Leadership Shortcomings Cause Business Transformation Failures More Often Than Poor Technology Performance

While most large companies are currently engaged in a business transformation initiative, study after study reveals that more than 70 percent ends in failure. It may be tempting to blame immature cloud technologies or unwilling rank and file staff; however, the real cause of this failure likely lies in the leadership suite.

According to Amy Phillips of Symphonic, business transformation failures often come down to poor goal setting, an incorrect assessment of the role that people play in major change management activities, and a simple inability to adjust to changes in the business landscape after a transformation is launched. All of these factors, of course, can be traced to one common culprit: an inability -- or unwillingness -- to communicate.

"Successful transformations require getting the right people in the room from the start and reaching agreement on what outcome the initiative will generate for the business," says Phillips.

"Beyond opening the lines of communication between key people throughout the organization, it is also important for leadership and the technology executives to establish the key performance indicators (KPIs) and metrics where success or improvement can be demonstrated."

Establishing Strategic KPIs

This last point is key. Goal setting without clear KPIs based on the metrics that really matter to achieving a desired future state is an all too common phenomenon in business transformation planning. The disconnect between the variables that are measured and the results that are sought by business leaders are often the result of stovepipe thinking in which different groups track tactical performance rather than progress toward a strategic objective.

Agreement on the metrics that matter enables business leaders to appropriately prioritize which parts of the business undergo transformation. Without a true understanding of the "new" business objectives that are then communicated in the form of clear priorities from leadership, siloed organizational departments cannot constructively contribute to a transformation initiative.

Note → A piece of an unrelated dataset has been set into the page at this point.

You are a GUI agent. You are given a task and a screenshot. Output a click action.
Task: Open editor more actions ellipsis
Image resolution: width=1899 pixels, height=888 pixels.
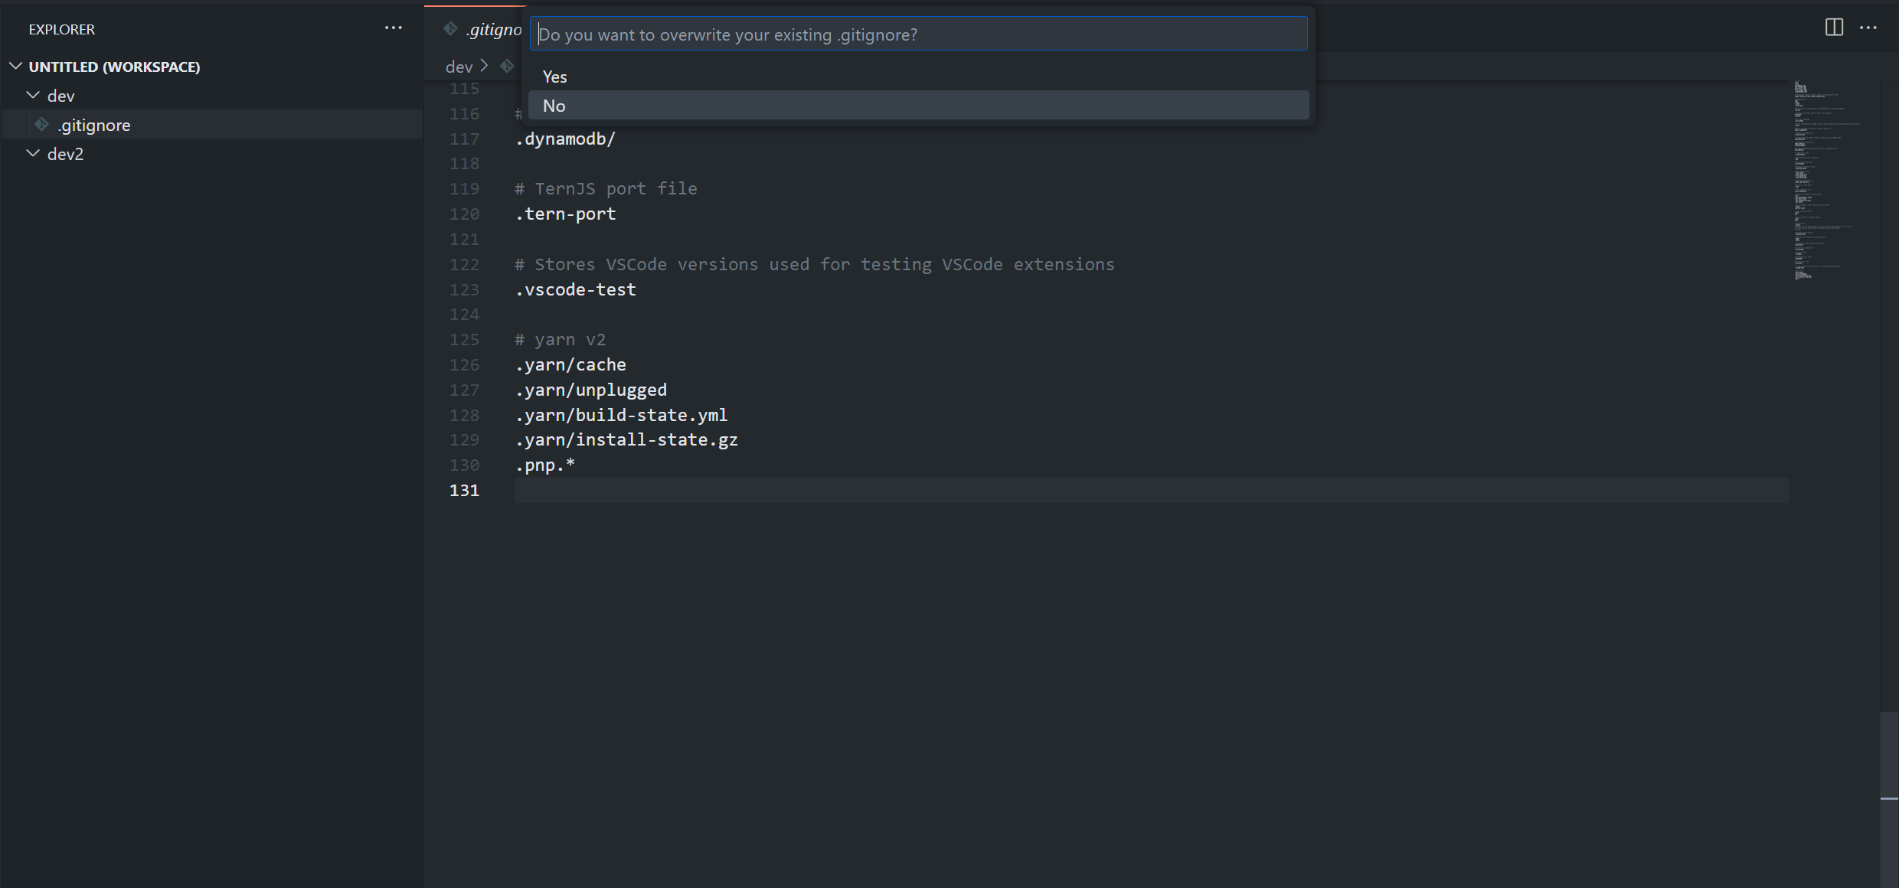coord(1868,28)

"Leaders often fail to think through how a transformation initiative will affect employees and customers. Change management is often an afterthought. But employees need to understand why transformation is taking place and how it will alter the way they do their work," Phillips explains. "If business leaders don't bring their employees along...then the end result will be a bad product."

The key is to design, develop and execute a disciplined multidisciplinary leadership framework that brings together key executives to align critical functions through the complicated migration process to the desired future state. The framework has to be strong enough to withstand the pressure and resistance that always accompanies major change, but also flexible enough to adjust to changing realities in the marketplace.

"That is the approach that Symphonic delivers in a series of workshop engagements with organizations that are committed to successful business transformation journeys," says Phillips.